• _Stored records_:
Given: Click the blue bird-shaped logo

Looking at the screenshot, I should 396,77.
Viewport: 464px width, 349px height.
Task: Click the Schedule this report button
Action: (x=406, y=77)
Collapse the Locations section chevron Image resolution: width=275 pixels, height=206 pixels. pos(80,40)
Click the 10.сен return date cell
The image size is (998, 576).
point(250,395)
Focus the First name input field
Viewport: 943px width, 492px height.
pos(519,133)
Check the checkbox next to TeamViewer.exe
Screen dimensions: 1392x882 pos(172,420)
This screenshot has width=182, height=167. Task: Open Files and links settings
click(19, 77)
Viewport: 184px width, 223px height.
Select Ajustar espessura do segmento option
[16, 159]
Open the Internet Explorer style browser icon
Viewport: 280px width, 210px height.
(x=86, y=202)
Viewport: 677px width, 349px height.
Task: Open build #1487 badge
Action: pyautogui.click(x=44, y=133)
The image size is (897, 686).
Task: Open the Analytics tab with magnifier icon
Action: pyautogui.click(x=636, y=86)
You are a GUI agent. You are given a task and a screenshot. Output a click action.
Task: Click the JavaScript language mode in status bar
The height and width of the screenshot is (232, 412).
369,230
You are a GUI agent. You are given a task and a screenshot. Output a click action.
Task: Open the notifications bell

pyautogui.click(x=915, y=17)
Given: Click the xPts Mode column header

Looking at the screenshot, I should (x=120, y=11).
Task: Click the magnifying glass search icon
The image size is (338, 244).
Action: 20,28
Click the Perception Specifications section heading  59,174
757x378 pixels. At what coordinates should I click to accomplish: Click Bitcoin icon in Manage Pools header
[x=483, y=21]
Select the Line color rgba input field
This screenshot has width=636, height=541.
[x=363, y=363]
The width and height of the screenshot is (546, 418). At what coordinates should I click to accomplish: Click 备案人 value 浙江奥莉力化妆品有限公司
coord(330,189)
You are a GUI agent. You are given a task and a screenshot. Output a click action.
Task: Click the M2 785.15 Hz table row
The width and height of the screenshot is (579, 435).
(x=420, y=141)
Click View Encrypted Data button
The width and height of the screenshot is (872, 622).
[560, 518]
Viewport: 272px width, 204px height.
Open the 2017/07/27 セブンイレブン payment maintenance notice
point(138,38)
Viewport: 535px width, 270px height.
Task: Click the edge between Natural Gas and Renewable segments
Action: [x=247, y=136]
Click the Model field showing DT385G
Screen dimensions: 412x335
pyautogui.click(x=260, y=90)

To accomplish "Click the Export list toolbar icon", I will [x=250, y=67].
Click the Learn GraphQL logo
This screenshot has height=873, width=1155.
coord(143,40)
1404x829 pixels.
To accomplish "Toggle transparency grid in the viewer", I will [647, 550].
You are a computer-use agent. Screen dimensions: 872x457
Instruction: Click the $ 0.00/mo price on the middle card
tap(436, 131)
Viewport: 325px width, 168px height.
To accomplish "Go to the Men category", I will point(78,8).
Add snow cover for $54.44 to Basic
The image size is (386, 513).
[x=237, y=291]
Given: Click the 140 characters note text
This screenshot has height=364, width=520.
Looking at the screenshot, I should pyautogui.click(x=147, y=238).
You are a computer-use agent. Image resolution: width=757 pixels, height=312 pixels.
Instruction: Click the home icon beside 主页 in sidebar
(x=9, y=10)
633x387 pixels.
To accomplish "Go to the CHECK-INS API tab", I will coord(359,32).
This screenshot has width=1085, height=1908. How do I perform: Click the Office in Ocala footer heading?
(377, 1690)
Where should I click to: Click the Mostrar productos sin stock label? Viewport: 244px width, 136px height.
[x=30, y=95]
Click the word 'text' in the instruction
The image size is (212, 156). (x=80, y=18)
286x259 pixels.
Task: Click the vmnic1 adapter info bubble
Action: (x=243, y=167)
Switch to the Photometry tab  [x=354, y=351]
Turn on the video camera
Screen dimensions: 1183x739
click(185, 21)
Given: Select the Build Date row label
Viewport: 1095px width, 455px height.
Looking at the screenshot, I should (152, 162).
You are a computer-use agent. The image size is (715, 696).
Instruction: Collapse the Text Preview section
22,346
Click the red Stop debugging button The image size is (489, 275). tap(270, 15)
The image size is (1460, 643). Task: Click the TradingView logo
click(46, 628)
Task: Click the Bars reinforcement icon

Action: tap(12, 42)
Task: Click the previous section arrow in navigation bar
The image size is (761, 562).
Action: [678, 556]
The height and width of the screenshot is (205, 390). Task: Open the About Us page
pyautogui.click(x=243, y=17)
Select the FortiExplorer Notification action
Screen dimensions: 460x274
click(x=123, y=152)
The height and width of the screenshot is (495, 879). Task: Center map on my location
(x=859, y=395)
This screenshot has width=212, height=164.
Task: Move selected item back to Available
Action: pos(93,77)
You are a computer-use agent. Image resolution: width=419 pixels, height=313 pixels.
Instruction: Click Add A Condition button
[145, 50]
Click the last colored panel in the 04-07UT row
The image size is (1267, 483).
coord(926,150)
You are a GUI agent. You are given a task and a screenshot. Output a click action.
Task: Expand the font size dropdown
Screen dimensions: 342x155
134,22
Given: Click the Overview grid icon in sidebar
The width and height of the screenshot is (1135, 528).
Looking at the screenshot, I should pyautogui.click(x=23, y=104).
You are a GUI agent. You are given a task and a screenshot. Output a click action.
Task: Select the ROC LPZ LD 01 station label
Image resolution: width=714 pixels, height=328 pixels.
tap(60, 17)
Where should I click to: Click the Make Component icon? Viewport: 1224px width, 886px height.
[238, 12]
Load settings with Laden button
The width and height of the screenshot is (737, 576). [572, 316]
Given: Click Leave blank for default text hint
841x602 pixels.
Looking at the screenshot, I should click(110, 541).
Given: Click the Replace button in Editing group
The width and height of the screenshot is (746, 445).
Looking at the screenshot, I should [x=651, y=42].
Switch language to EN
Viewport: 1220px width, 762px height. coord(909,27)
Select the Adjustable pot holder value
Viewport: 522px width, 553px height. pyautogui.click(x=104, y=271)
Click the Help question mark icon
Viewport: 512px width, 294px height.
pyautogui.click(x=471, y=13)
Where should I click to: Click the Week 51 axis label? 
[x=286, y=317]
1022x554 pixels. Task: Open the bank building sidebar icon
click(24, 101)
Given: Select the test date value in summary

• _Work request_: Scan the entries above for the line containing "This screenshot has width=636, height=541.", and copy it and all lines after it exactly, down to and including the line containing "Viewport: 272px width, 204px height.".

• _Exercise solution_:
This screenshot has width=636, height=541.
[x=363, y=363]
The width and height of the screenshot is (546, 418). At what coordinates should I click to accomplish: Click 备案人 value 浙江奥莉力化妆品有限公司
coord(330,189)
You are a GUI agent. You are given a task and a screenshot. Output a click action.
Task: Click the M2 785.15 Hz table row
The width and height of the screenshot is (579, 435).
(x=420, y=141)
Click View Encrypted Data button
The width and height of the screenshot is (872, 622).
[560, 518]
Viewport: 272px width, 204px height.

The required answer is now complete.